■ EXERCISE DESCRIPTION ■
From the passage below on the Schmidt and Hudec partnership, reproduce word for word the portion starting with "In 1998, Schmidt" and going on through "for health reasons.".

■ PASSAGE PROVIDED ■
Under the partnership agreement between Schmidt and Hudec, Schmidt owns 55 percent of the assets of the partnership and is responsible for 55 percent of partnership liabilities, and Hudec owns 45 percent of the assets of the partnership and is responsible for 45 percent of partnership liabilities. Schmidt and Hudec based their percent ownership in the property on their agreed allocation of the value of the two sections of the property and on their contribution to the purchase price of the property.
In 1998, Schmidt and Hudec agreed to terminate the partnership and sever their business interests. Schmidt and Hudec agreed to convert the property to condominium ownership with Schmidt and Hudec owning separate units. As a practicing attorney at the time, Hudec agreed to act as the partnership's attorney in preparing a condominium declaration and other documents needed to carry out Schmidt and Hudec's plan to convert the property to condominium ownership.
In September 2005, Hudec voluntarily suspended his license to practice law in the state of Wisconsin for health reasons.
On July 31, 1998, Schmidt and Hudec executed a partnership resolution providing for the dissolution of the partnership and distribution of its asset, the property, in the form of condominium units consisting of the Schmidt Unit and the Hudec Unit, respectively. (Frazier Aff. Ex. C.) An attorney then working at Hudec Law Offices, S.C., prepared a draft of a declaration of condominium ownership for the property. ( Id. Ex. E.) On August 19, 1998, a surveyor prepared a condominium plat for the property designating the Schmidt Unit as "Unit 1" and the Hudec Unit as "Unit 2," and depicting the remaining areas of the property as limited common areas. ( Id. Ex. D.) The condominium plat was approved by officials of the Village of East Troy on August 22, 1998. ( Id.) However, the Village's approval subsequently expired, and as a result, the August 1998 condominium plat was never recorded with the Walworth County Register of Deeds. ( Id. Ex. G, 9-10.)

■ DATA SECTION ■
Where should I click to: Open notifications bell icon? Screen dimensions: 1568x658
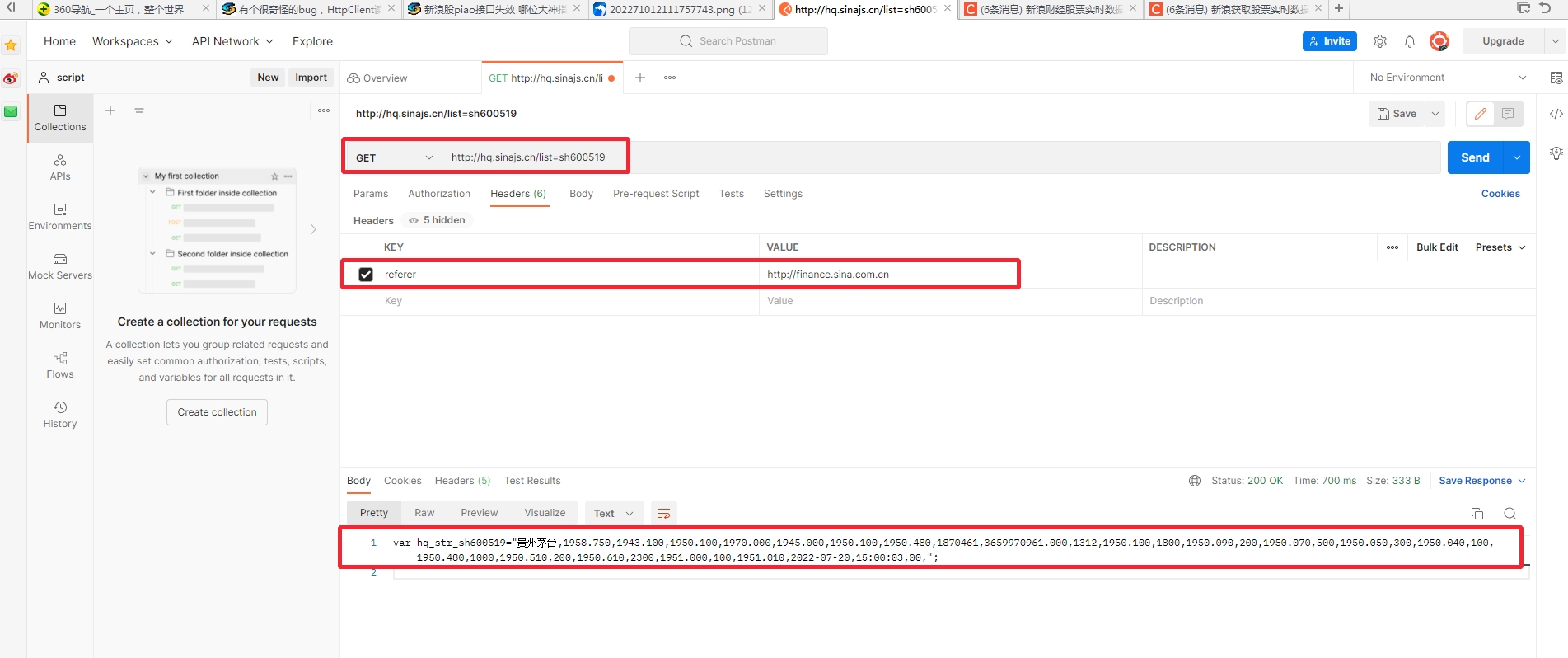[x=1410, y=41]
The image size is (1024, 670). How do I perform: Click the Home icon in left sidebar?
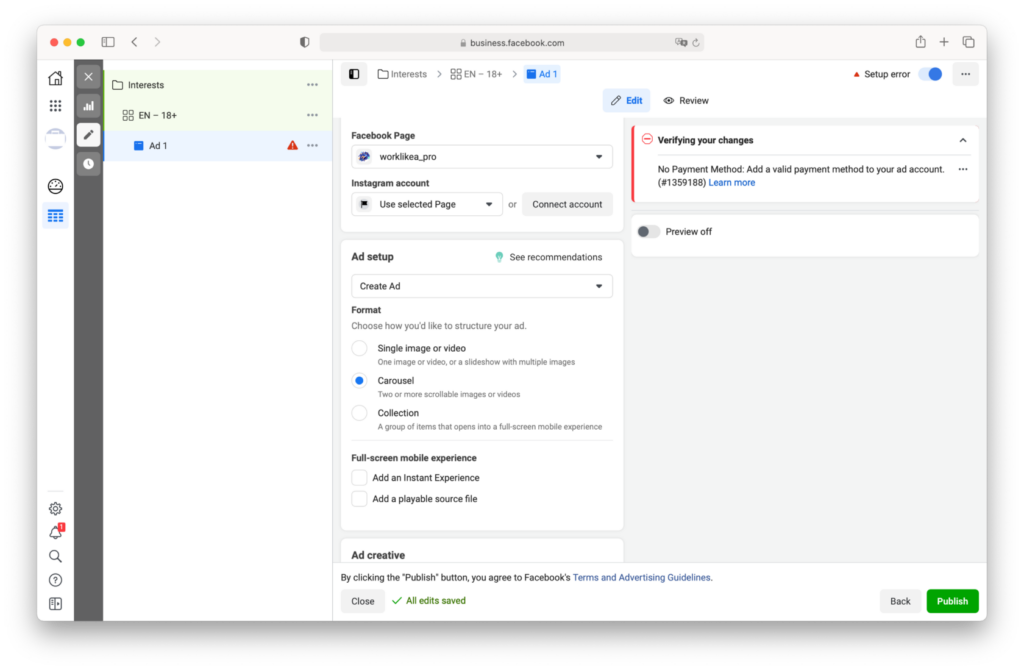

■ COMPLETE RESPONSE ■
In 1998, Schmidt and Hudec agreed to terminate the partnership and sever their business interests. Schmidt and Hudec agreed to convert the property to condominium ownership with Schmidt and Hudec owning separate units. As a practicing attorney at the time, Hudec agreed to act as the partnership's attorney in preparing a condominium declaration and other documents needed to carry out Schmidt and Hudec's plan to convert the property to condominium ownership.
In September 2005, Hudec voluntarily suspended his license to practice law in the state of Wisconsin for health reasons.